Given task:
Copy every line of the records below word for word, leaving out the pictures.

[Collected data entries]

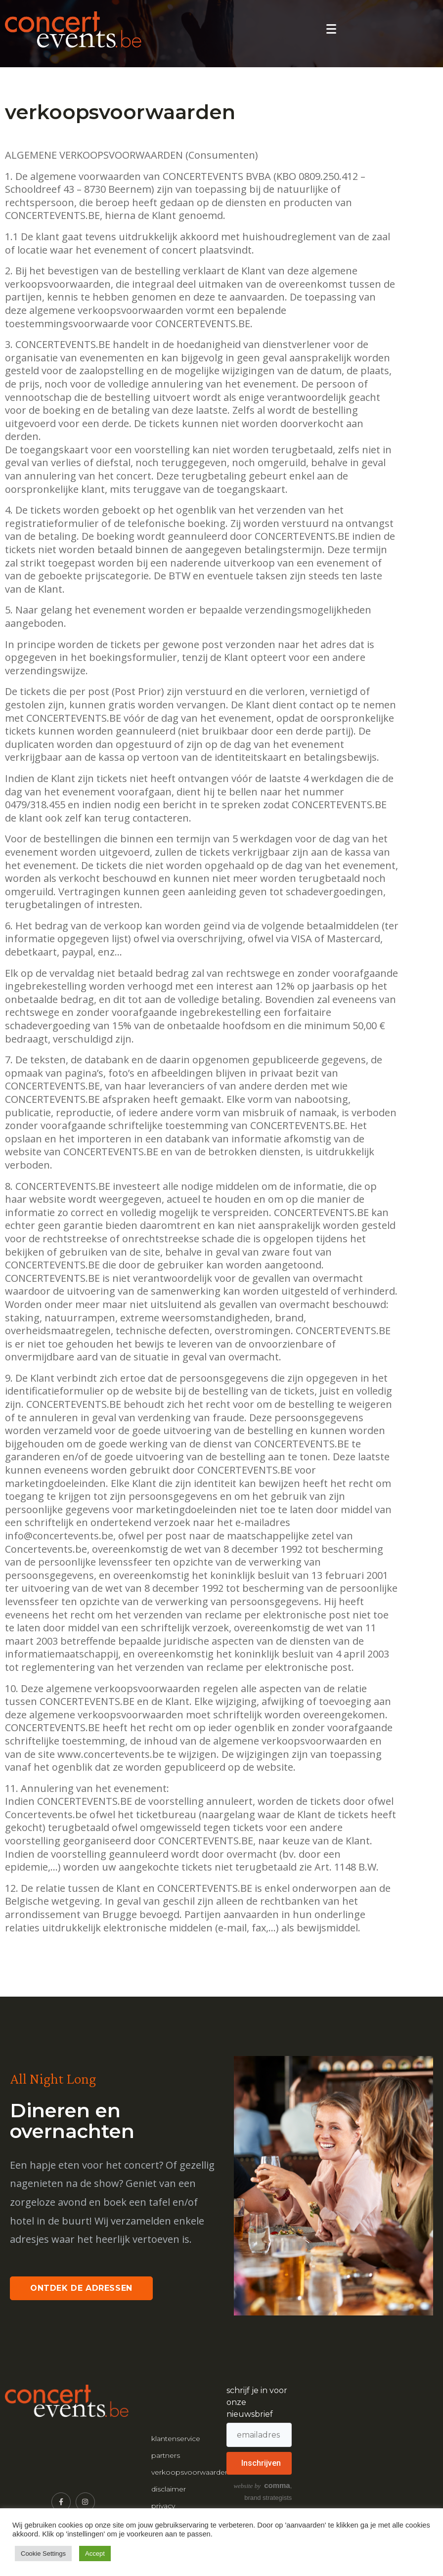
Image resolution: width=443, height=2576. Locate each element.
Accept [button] (95, 2553)
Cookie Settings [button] (43, 2553)
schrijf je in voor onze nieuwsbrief (256, 2402)
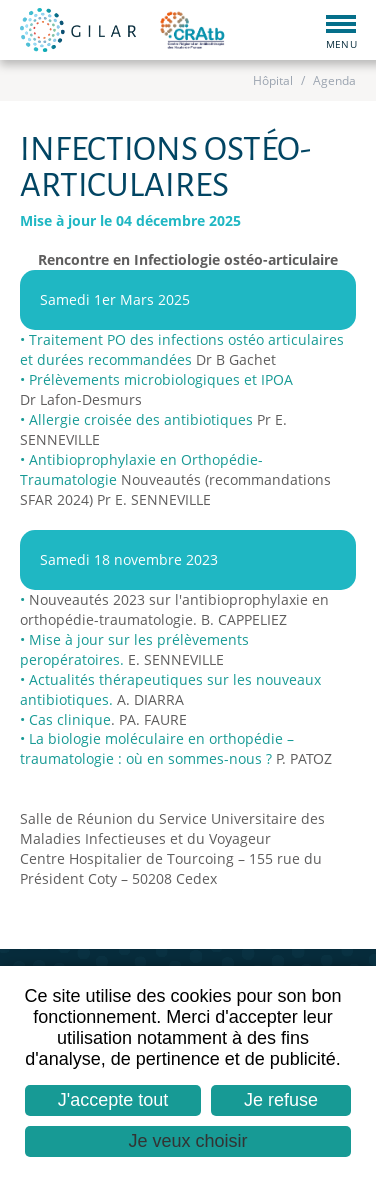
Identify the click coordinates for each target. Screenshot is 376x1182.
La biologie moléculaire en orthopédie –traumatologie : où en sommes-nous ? (157, 748)
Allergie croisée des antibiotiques (141, 419)
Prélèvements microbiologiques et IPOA (161, 379)
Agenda (334, 80)
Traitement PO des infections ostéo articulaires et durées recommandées (182, 349)
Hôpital (273, 80)
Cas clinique (70, 719)
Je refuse (281, 1100)
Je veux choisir (187, 1141)
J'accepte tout (113, 1100)
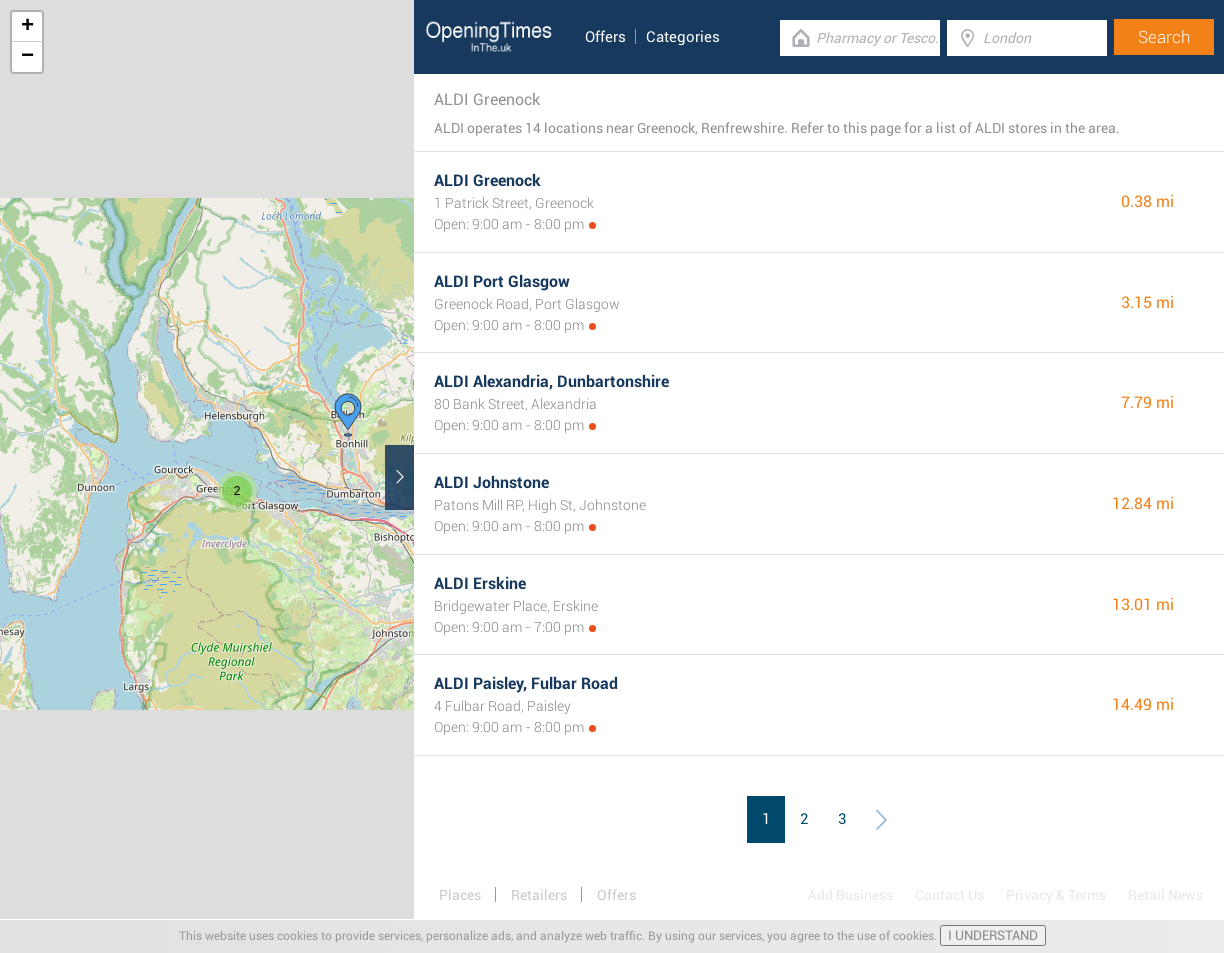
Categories (683, 37)
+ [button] (27, 27)
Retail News (1165, 895)
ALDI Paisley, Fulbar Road (526, 683)
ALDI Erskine (480, 583)
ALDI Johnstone (491, 482)
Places (460, 895)
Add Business (850, 895)
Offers (605, 37)
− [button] (27, 57)
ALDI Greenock (487, 180)
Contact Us (949, 895)
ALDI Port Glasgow (502, 281)
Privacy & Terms (1056, 895)
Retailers (539, 895)
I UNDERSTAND (993, 935)
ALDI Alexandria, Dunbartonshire (551, 381)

Response for this exercise:
Image resolution: width=443, height=2576. Locate each element.
Accept [button] (95, 2553)
Cookie Settings [button] (43, 2553)
schrijf je in voor onze nieuwsbrief (256, 2402)
Identify the click coordinates for each target. Screenshot is 376x1182.
La biologie moléculaire en orthopédie –traumatologie : où en sommes-nous ? (157, 748)
Allergie croisée des antibiotiques (141, 419)
Prélèvements microbiologiques et IPOA (161, 379)
Agenda (334, 80)
Traitement PO des infections ostéo articulaires et durées recommandées (182, 349)
Hôpital (273, 80)
Cas clinique (70, 719)
Je refuse (281, 1100)
Je veux choisir (187, 1141)
J'accepte tout (113, 1100)
Categories (683, 37)
+ [button] (27, 27)
Retail News (1165, 895)
ALDI Paisley, Fulbar Road (526, 683)
ALDI Erskine (480, 583)
ALDI Johnstone (491, 482)
Places (460, 895)
Add Business (850, 895)
Offers (605, 37)
− [button] (27, 57)
ALDI Greenock (487, 180)
Contact Us (949, 895)
ALDI Port Glasgow (502, 281)
Privacy & Terms (1056, 895)
Retailers (539, 895)
I UNDERSTAND (993, 935)
ALDI Alexandria, Dunbartonshire (551, 381)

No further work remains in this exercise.